Une vie palpitante sur les planches
Inscrite à l’affiche de 68 longs métrages, c’est sur les planches qu’elle a fait ses débuts en 1952. Née le 28 décembre 1934 à Ilford, dans le sud-est de l’Angleterre, Margaret Smith débute sur la scène de l’Oxford Playhouse au début des années 1950. Elle rejoint ensuite la troupe du théâtre londonien de l’Old Vic puis celle du Royal National Theatre où elle enchaîne les succès, aux côtés de son premier mari, l’acteur Robert Stephens. Maggie Smith a deux fils nés de cette union : les acteurs Chris Larkin et Toby Stephens. Elle divorce en 1975 et se remarie peu de temps après avec le dramaturge Beverley Cross, avec lequel elle part vivre et travailler au Canada.
Ses débuts au cinéma remontent à 1958 dans Le Criminel aux abois de Basil Dearden et Seth Holt.

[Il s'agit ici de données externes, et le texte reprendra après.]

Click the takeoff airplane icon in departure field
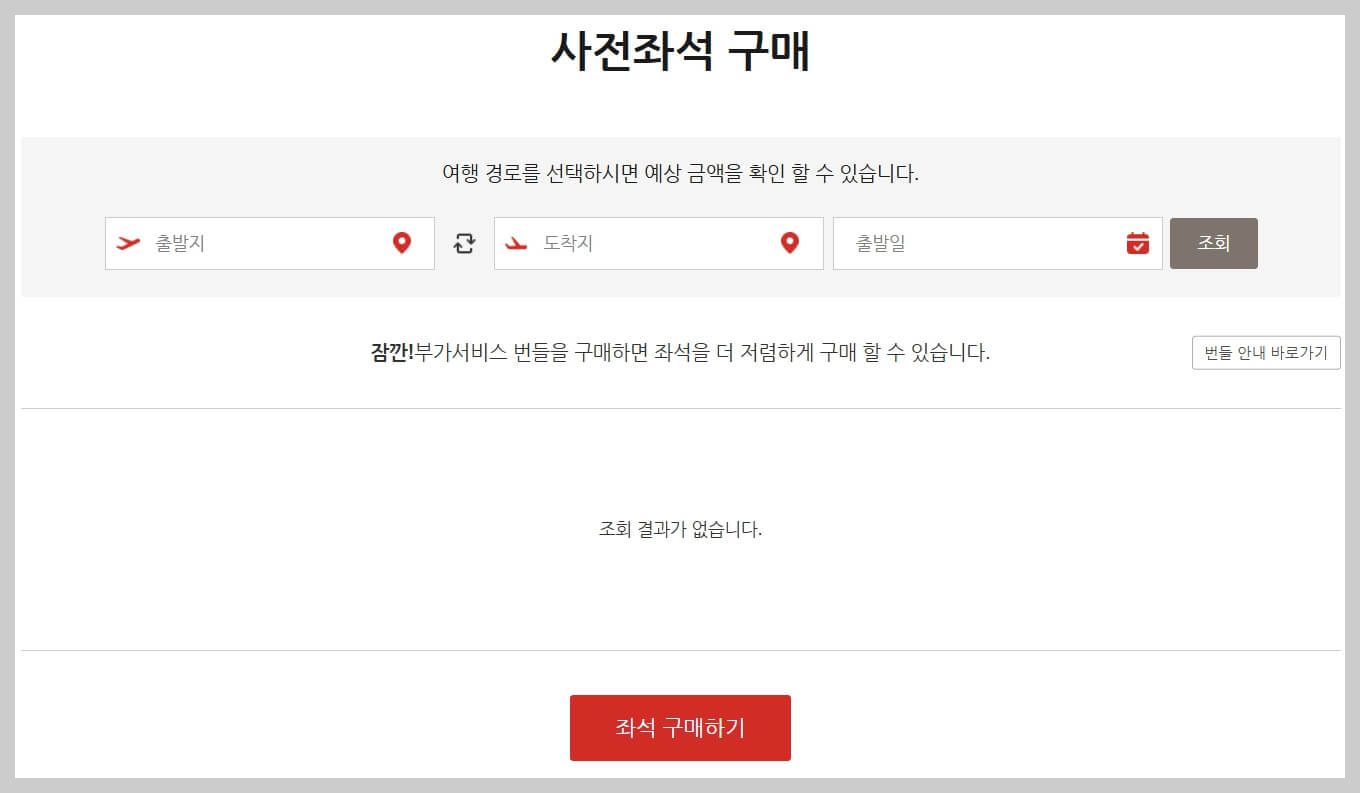pyautogui.click(x=126, y=243)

Elle est nommée pour la première fois aux oscars, en 1965, pour son interprétation de Desdémone dans l’adaptation de Othello, filmé par Stuart Burge. Elle y donne la réplique à un géant du septième art britannique, Laurence Olivier. Sa prestation sur scène, l’année précédente, reste marquée à jamais dans la mémoire de Julian Fellowes. Elle joue aussi dans la pièce Rhinocéros d’Eugène Ionesco, mise en scène par Orson Welles. Quant à sa prestation dans Mort sur le Nil, en 1978, elle marque durablement les rétines.

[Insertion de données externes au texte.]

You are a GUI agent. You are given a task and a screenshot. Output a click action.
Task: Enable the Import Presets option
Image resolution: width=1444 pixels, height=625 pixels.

Au cours de sa longue carrière, Maggie Smith a également travaillé avec quelques-uns des cinéastes les plus prestigieux comme Joseph L. Mankiewicz (Guêpier pour trois abeilles), George Cukor (Voyages avec ma tante) ou encore Steven Spielberg (Hook ou la revanche du Capitaine Crochet) qui lui a offert son premier rôle de grand-mère… Rôle qu’elle tenait encore à la perfection dans l’un de ses derniers longs métrages, Le Club des miracles.
Preuve de sa détermination à toute épreuve, la comédienne avait non seulement battu à plates coutures un cancer du sein, diagnostiqué en 2007, mais elle avait participé au tournage du film Harry Potter et le Prince de sang-mêlé (2009) en pleine chimiothérapie.
Artiste britannique parmi les plus connues, Maggie Smith a été faite Dame Commandeur de l’ordre de l’Empire britannique en 1990 et Membre de l’Ordre des Compagnons d’honneur en 2014, récompenses obtenues pour “services rendus au pays dans le domaine des arts”. Ce titre rare, elle le partage notamment avec une autre très grande artiste, née la même année qu’elle, mais à York, Dame Judi Dench.